A.− Emploi trans. dir. Trouver à son gré.
1. [La pers. qui agrée détient une certaine autorité]
a) [L'obj. est une pers.; il peut être suivi d'un terme lui servant d'attribut] Admettre, recevoir favorablement. Agréer qqn, agréer qqn comme ou pour :
1. À quoi bon courir en Amérique? mon pays m'offre la situation qui me convient, il faut que Mmede Miossens ait un salon considéré à Paris, et que ce salon réponde de moi à la bonne compagnie. Par M. le Cardinal archevêque je puis me faire agréer de la congrégation. Ces deux belles préparations achevées, la porte m'est ouverte, c'est à moi d'entrer, si j'ai assez de vigueur dans les jambes. Stendhal, Lamiel,1842, p. 81.

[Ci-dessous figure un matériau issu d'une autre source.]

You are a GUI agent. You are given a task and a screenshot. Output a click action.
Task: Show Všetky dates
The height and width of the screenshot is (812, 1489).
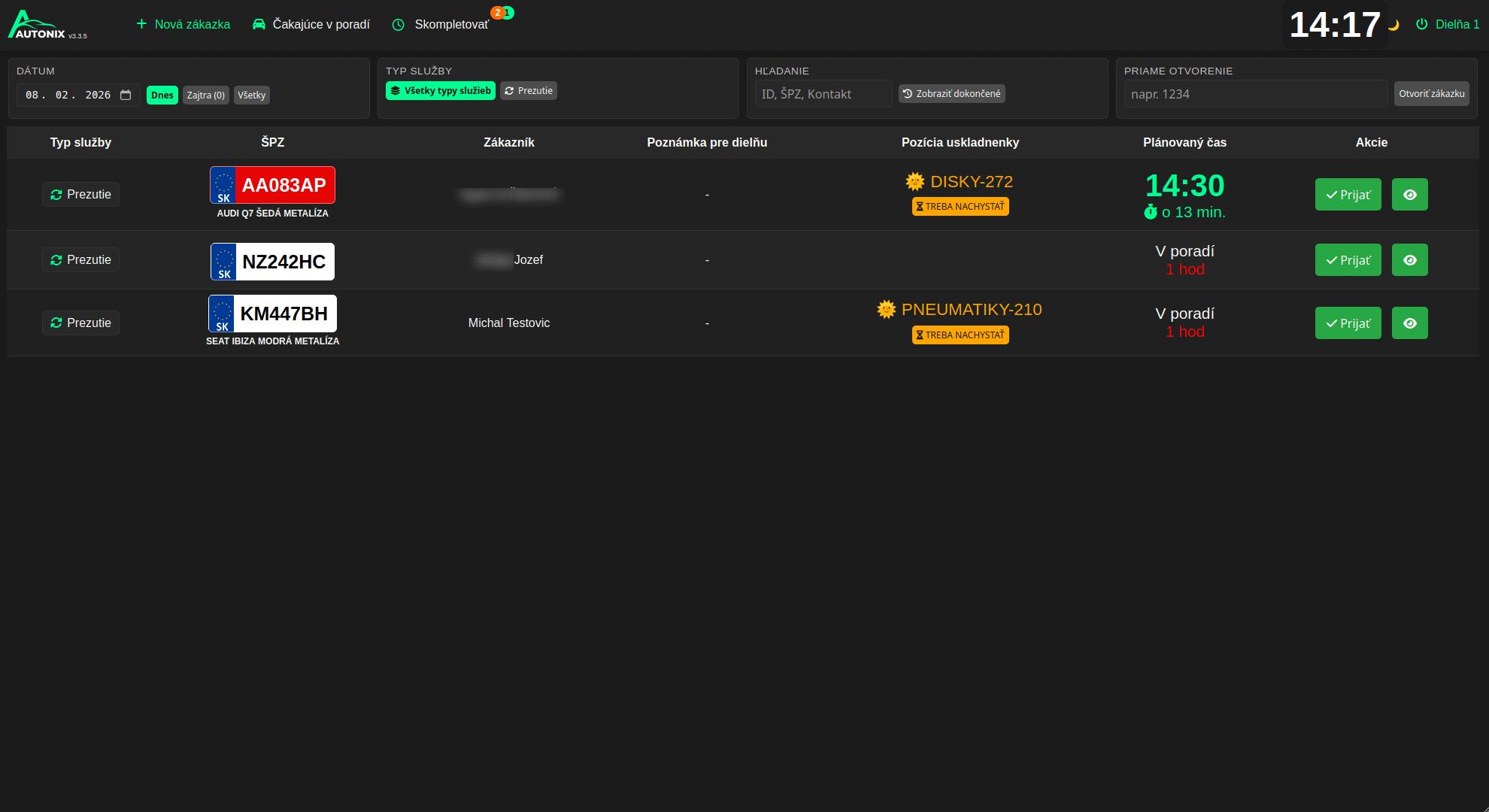pyautogui.click(x=251, y=95)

2. Je dis, mon cher Monsieur Péponet, que si vous avez jugé à propos d'agréer ce jeune homme pour gendre, ça n'a été sans doute qu'après y avoir mûrement réfléchi? T. Barrière, E. Capendu, Les Faux bonshommes,1856, II, 10, pp. 77-78.
3. Elle entre, du premier instant elle sourit aux enfants, ils lui sourient, elle va d'un côté, de l'autre, elle les agrée, ils l'agréent. Je me disais; si quelqu'un a mérité la dénomination d'institutrice publique, c'est bien celle-là. L. Frapié, La Maternelle,1904, p. 203.
4. En nous agréant tous les deux dans son personnel technique Baryton faisait une bonne acquisition puisque nous lui avions apporté non seulement tout notre dévouement de chaque heure, mais encore de la distraction et ces échos d'aventures dont il était friand et sevré. L.-F. Céline, Voyage au bout de la nuit,1932, p. 514.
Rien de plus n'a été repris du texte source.